▶ _Given problem_
How many lines in the rows below contain the string "pixels"? Reply with the number only.
-- Data section start --
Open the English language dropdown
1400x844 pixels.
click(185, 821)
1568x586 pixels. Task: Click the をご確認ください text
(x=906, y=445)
-- Data section end --
▶ _The reply_
2